The next morning or whenever the machine is to be used again, the fill switch 210 can be depressed and held depressed to maintain the water solenoid 216 energized long enough to fill the machine to the desired level. The machine can then be operated as described. It is noted that the prime switches 240, 242 and 244 may be closed to prime the pumps 250, 256 and 252.
It is thus evident that the dish washing machine 10 operates in a reliable and effective manner for the washing of dishware. The provision of the recess 58 and the recessing of the spray base 56 within the recess 58 allows the top control compartment 72 to be used for the housing of the various control components rather than requiring them to be housed at the bottom portion of the machine.

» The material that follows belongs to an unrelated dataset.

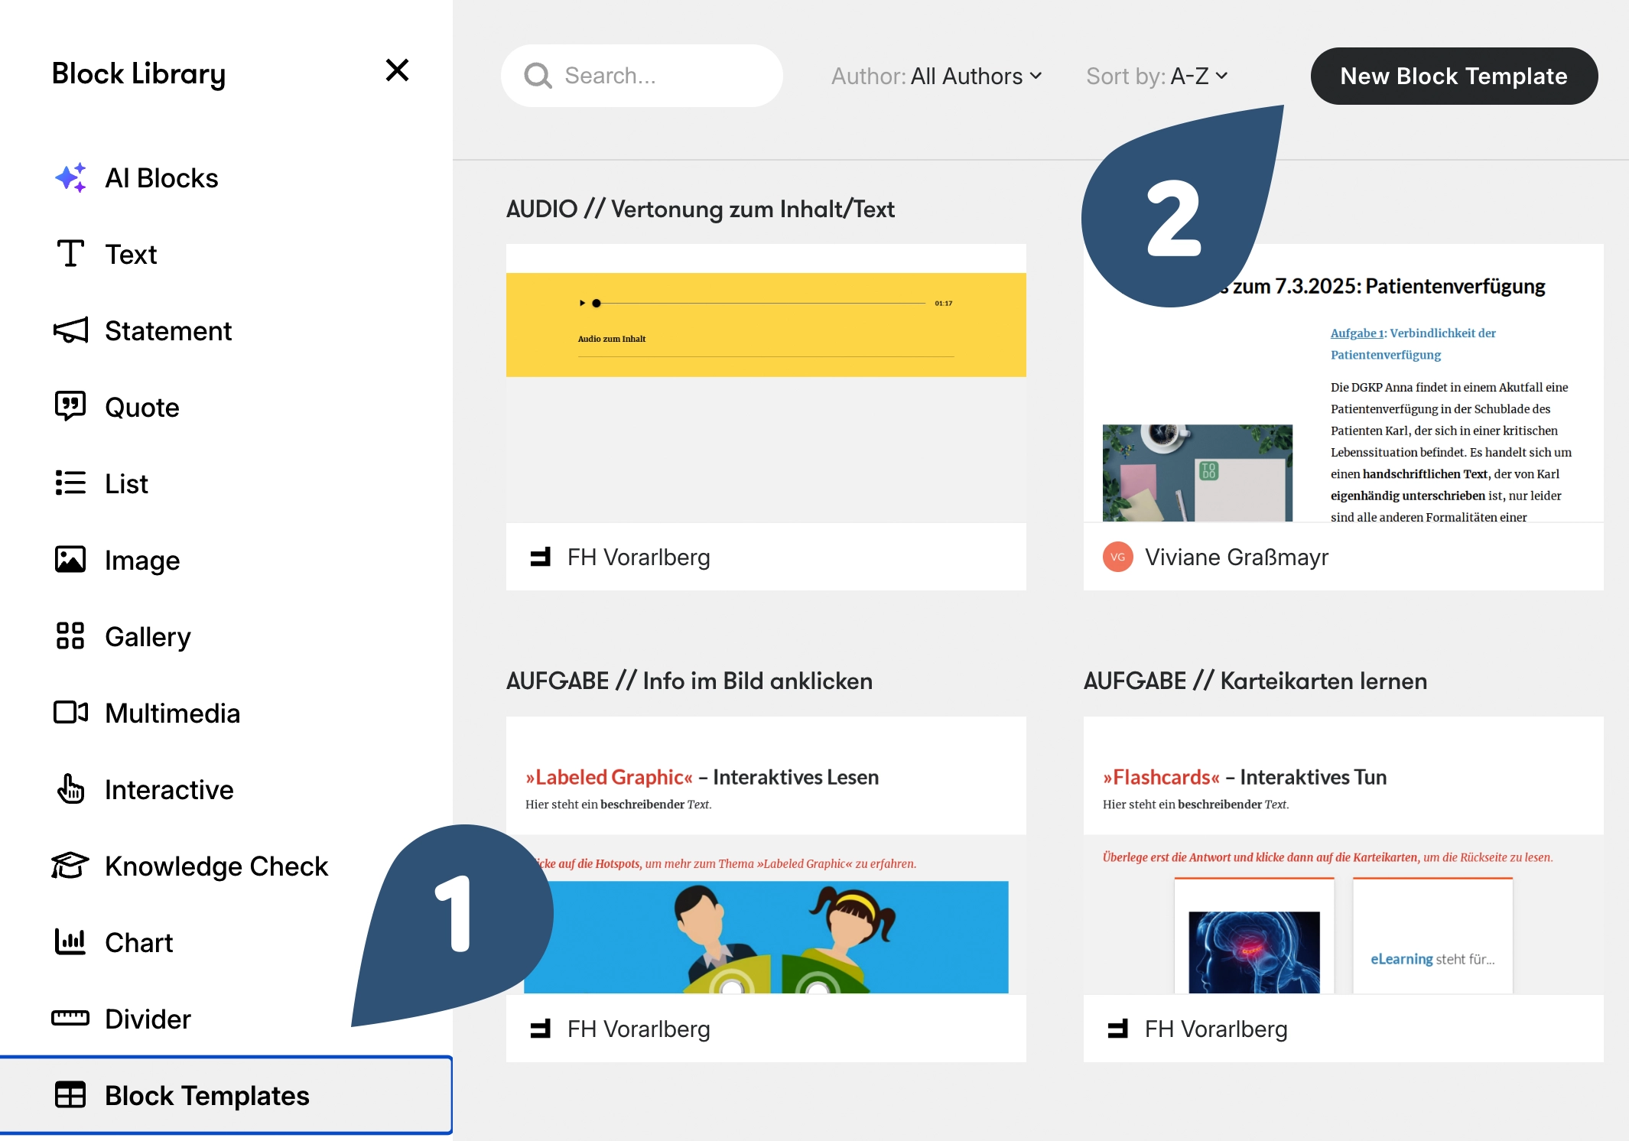Click the Image block category
The width and height of the screenshot is (1629, 1141).
[142, 560]
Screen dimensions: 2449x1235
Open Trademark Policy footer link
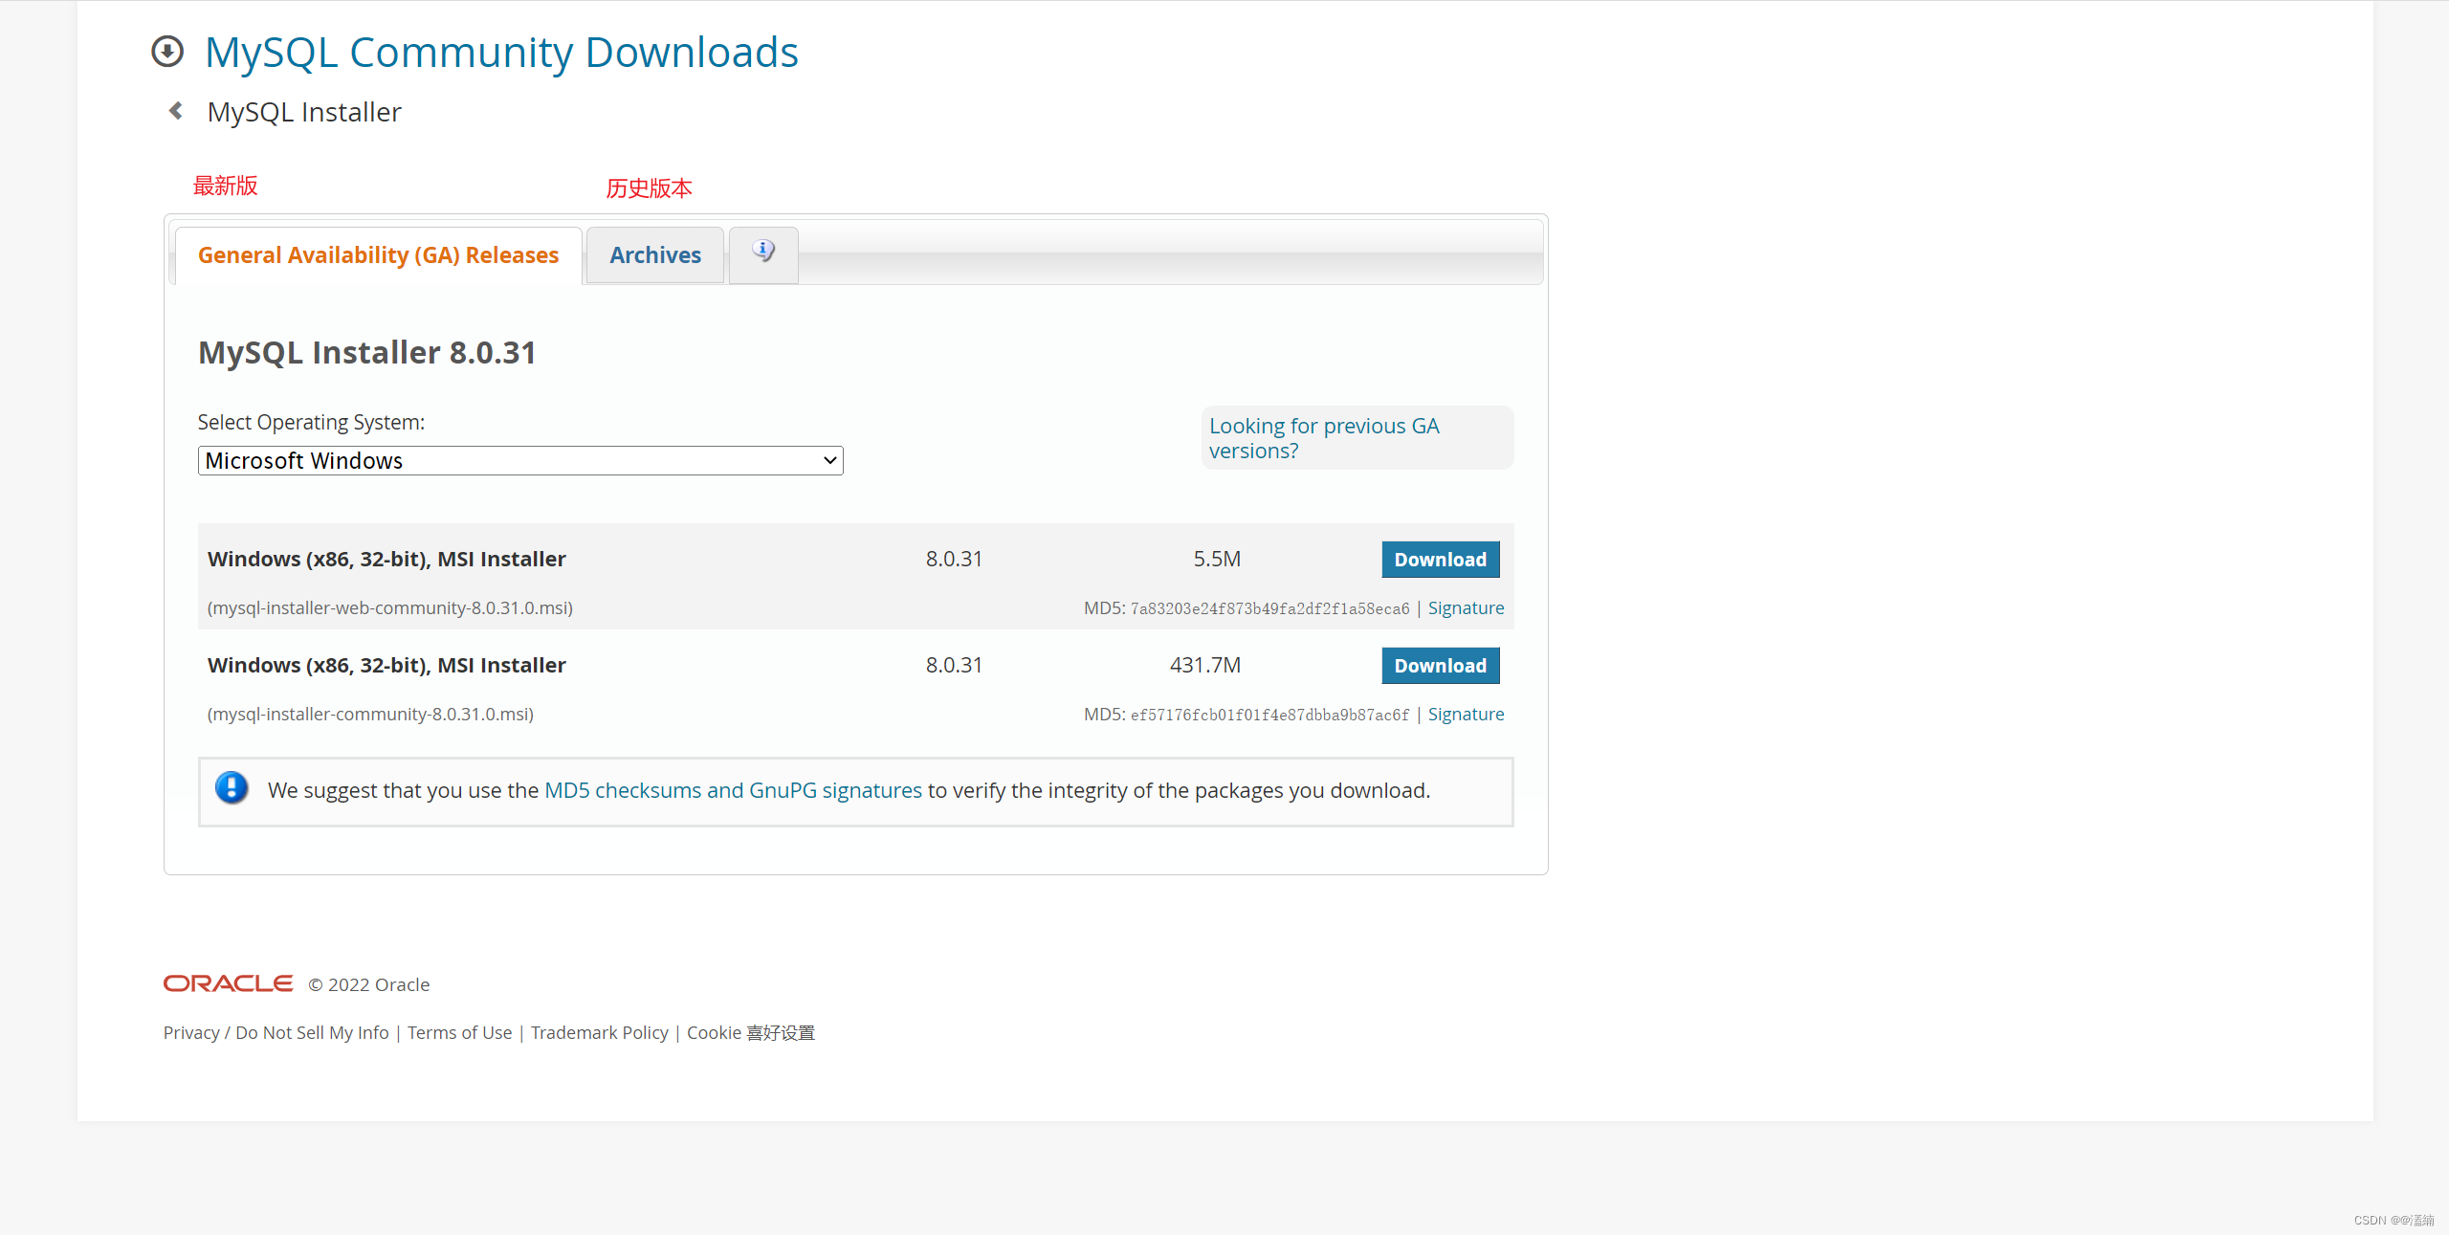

In operation of the machine with the plug 148 seated to close the drain opening 112, all of the water must pass through either the screen 138 or the perforated body 146 of the pump filter 144, so that larger food scraps and other materials are unable to reach the sump or the pump intake. Likewise, during the drain cycle when the pump filter 144 is lifted to the position shown in FIG. 6, all of the water must still drain through either the screen or the pump filter. The body 146 serves as a scrap basket which collects larger items such as glass, straws and the like. The pump filter can be lifted by means of the handle 154 to lift the body 146 through hoop 156 so that the scrap materials collected in the body 146 can be dumped.
From the foregoing it will be seen that this invention is one well adapted to attain all ends and objects hereinabove set forth together with the other advantages which are obvious and which are inherent to the structure.
It will be understood that certain features and subcombinations are of utility and may be employed without reference to other features and subcombinations. This is contemplated by and is within the scope of the claims.
Since many possible embodiments may be made of the invention without departing from the scope thereof, it is to be understood that all matter herein set forth or shown in the accompanying drawings is to be interpreted as illustrative, and not in a limiting sense.